I'm not just a PT, I'm also a parent!

I'm not just a PT, I'm also a parent!

Tuesday, September 11, 2012

Diastasis Recti

It's always an interesting juxtaposition when the Physical Therapist becomes the patient.  Since becoming a PT, I've had to undergo PT 3 times -- once for a severe ankle eversion sprain, once for pregnancy-related sciatica and diastasis of the pubic symphysis, and once for a partially torn rotator cuff.  I now find myself back in the position where I will have to undergo PT for diastasis recti.

I am currently pregnant and noticed that when I coughed one evening, only the upper left portion of my abdominals contracted.  Intrigued (and a bit freaked out), I asked my husband if he observed the same thing, or if my vantage point of my swollen belly from a supine position was the culprit.  Unfortunately, he observed the same thing.  A week or so later, my OB-Gyn confirmed my suspicion.

================================

▶ **The task**
Copy the diastasis recti blog post from "I am currently" up to and including "confirmed my suspicion.", substituting "spouse" for "husband". These lines have nothing to do with the diastasis recti blog post.

Saved data entries
================================

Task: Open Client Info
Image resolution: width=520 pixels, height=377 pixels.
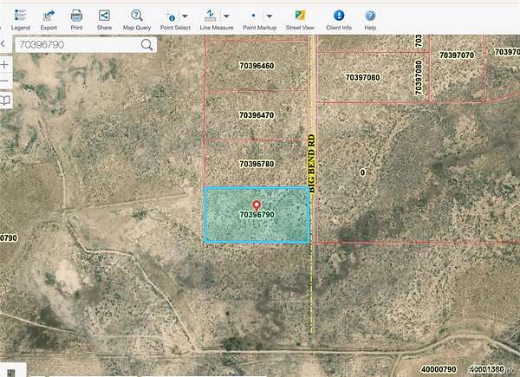Action: pos(338,16)
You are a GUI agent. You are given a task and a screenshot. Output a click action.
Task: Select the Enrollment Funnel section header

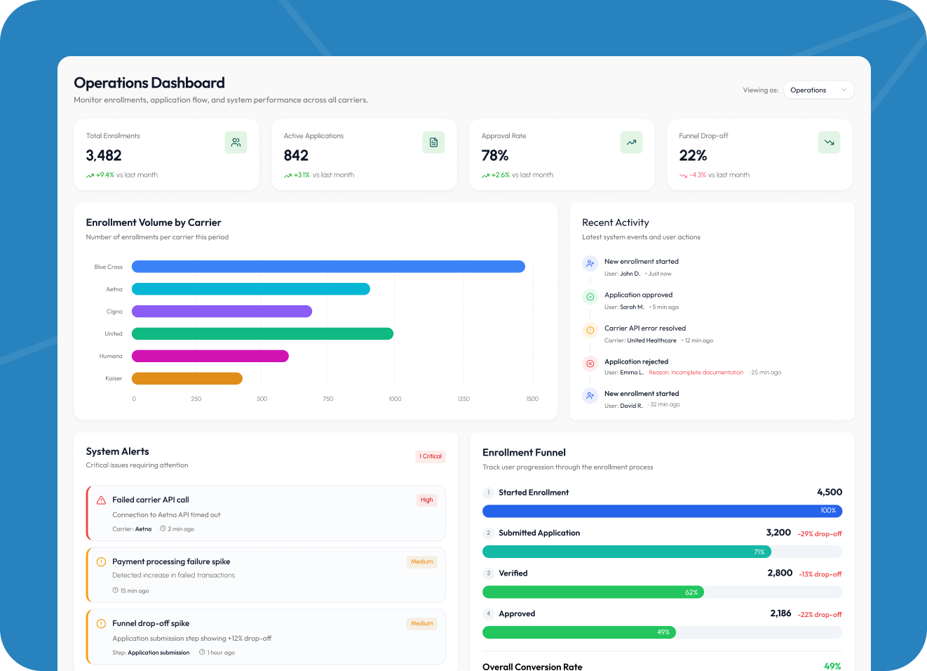524,452
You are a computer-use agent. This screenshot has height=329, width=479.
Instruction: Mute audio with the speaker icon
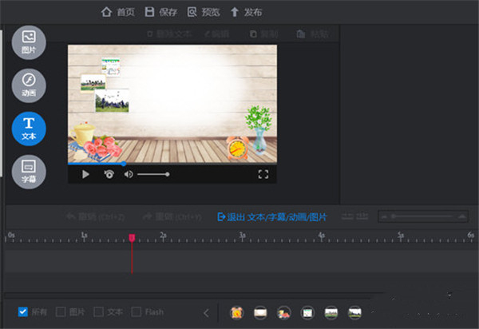coord(129,174)
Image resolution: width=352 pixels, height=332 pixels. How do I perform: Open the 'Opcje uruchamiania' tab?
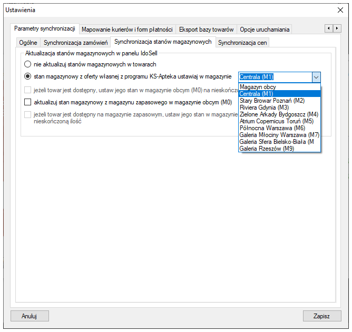[265, 30]
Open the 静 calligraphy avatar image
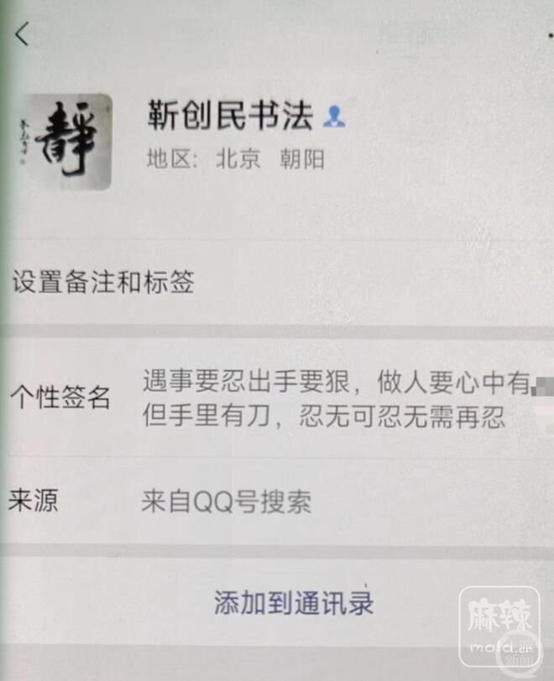The width and height of the screenshot is (554, 681). click(67, 142)
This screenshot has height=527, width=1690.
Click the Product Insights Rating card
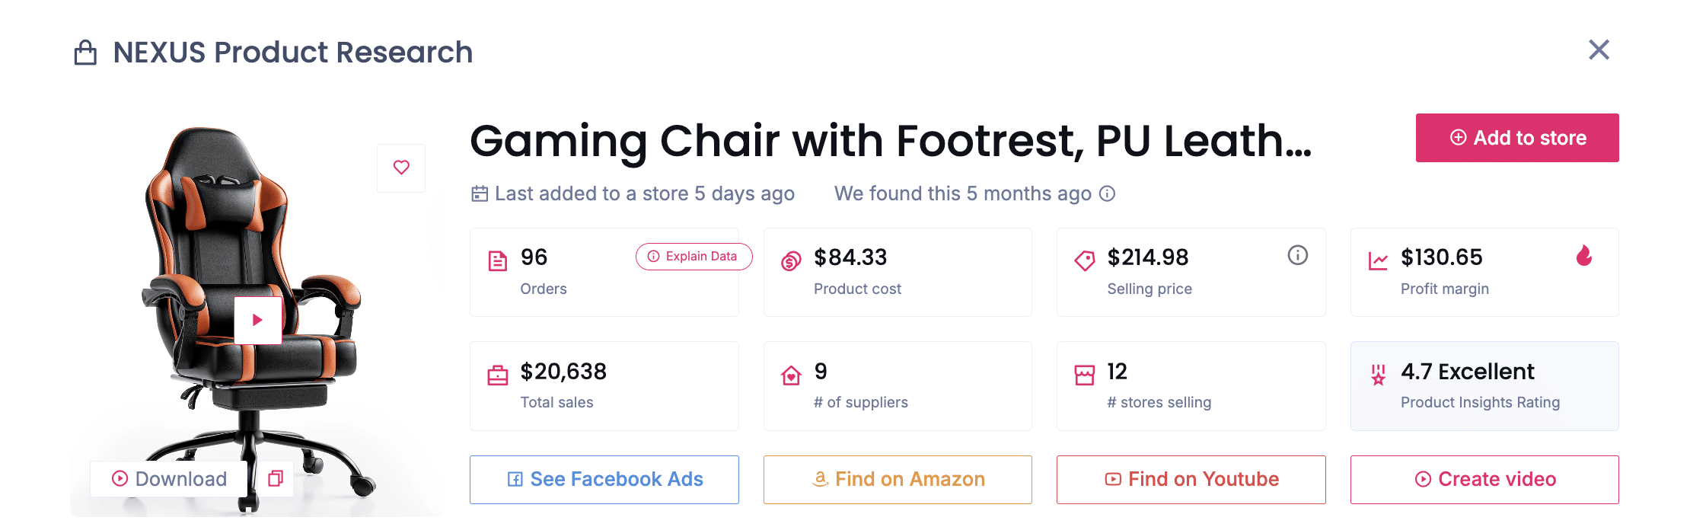[1484, 386]
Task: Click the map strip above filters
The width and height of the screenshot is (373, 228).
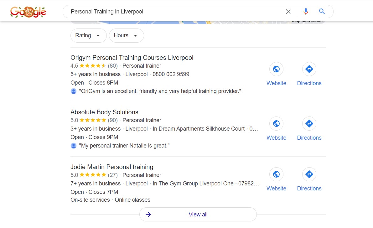Action: (x=197, y=23)
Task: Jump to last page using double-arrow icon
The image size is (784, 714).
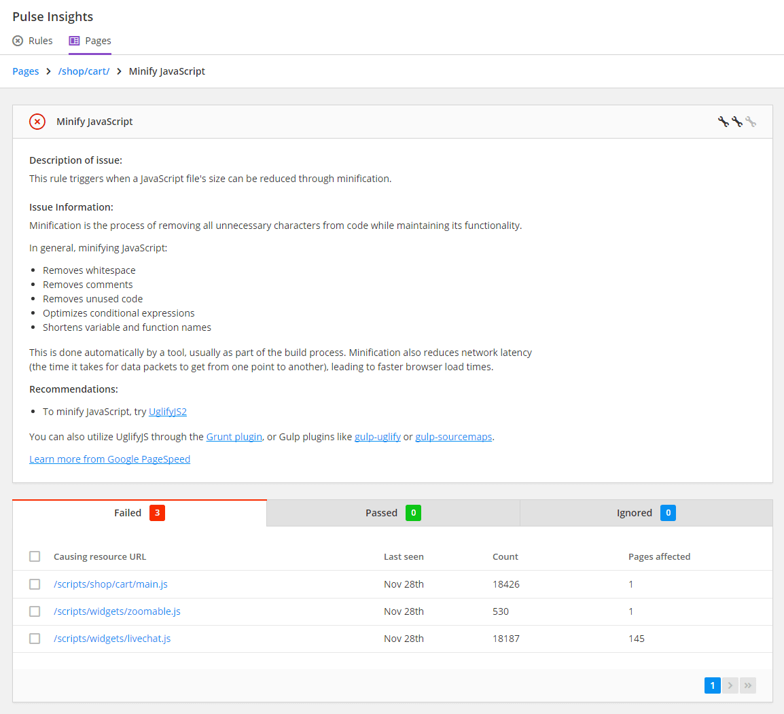Action: [748, 685]
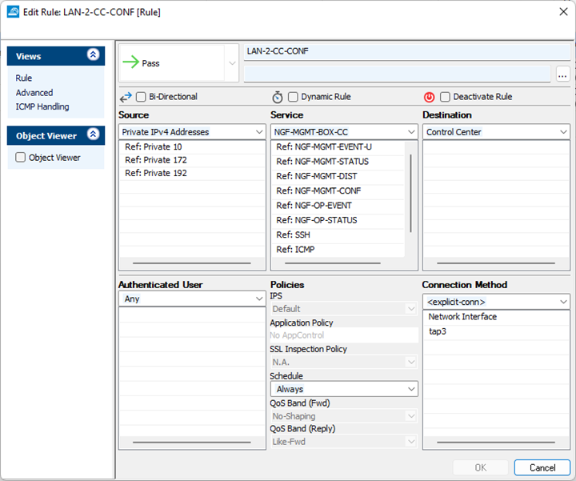Screen dimensions: 576x481
Task: Click the Dynamic Rule stopwatch icon
Action: click(278, 97)
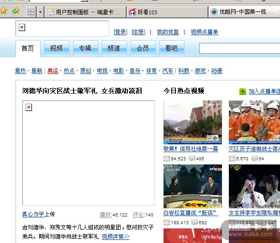Open the 登录 login link

(x=120, y=32)
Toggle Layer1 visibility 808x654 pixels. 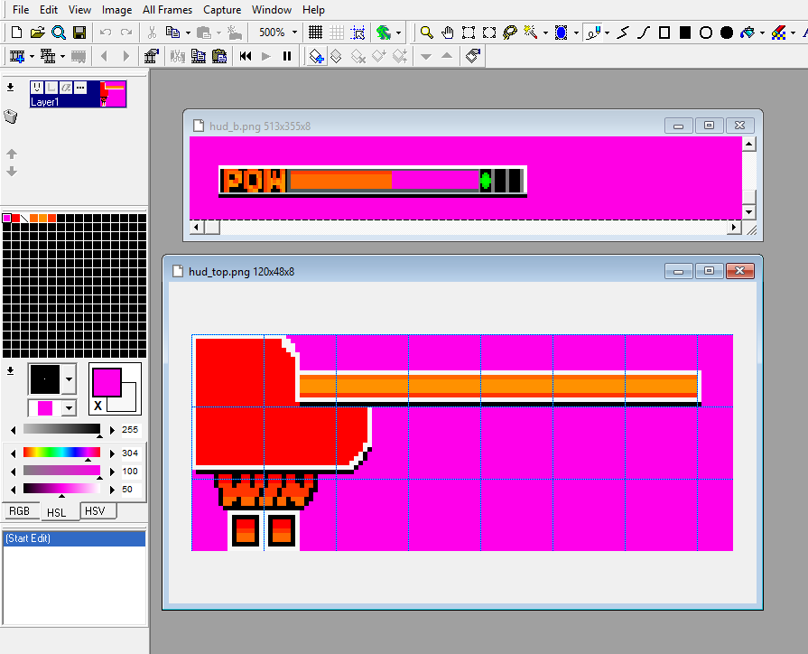pos(37,87)
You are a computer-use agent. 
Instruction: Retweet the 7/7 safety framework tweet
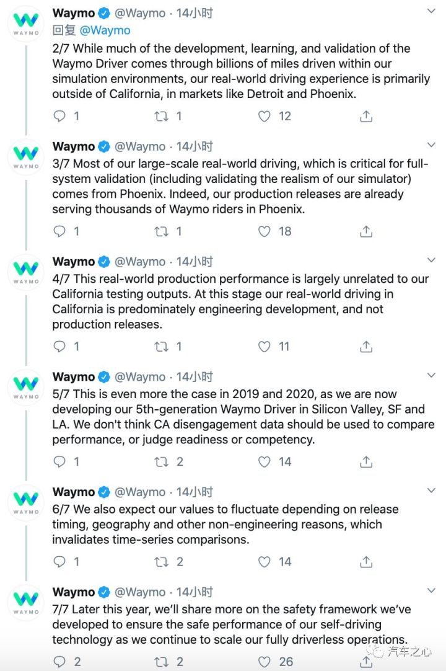(x=161, y=662)
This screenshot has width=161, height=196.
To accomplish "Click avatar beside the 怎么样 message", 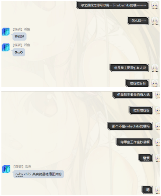I will tap(155, 21).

================================

▶ **Task solution**
I am currently pregnant and noticed that when I coughed one evening, only the upper left portion of my abdominals contracted.  Intrigued (and a bit freaked out), I asked my spouse if he observed the same thing, or if my vantage point of my swollen belly from a supine position was the culprit.  Unfortunately, he observed the same thing.  A week or so later, my OB-Gyn confirmed my suspicion.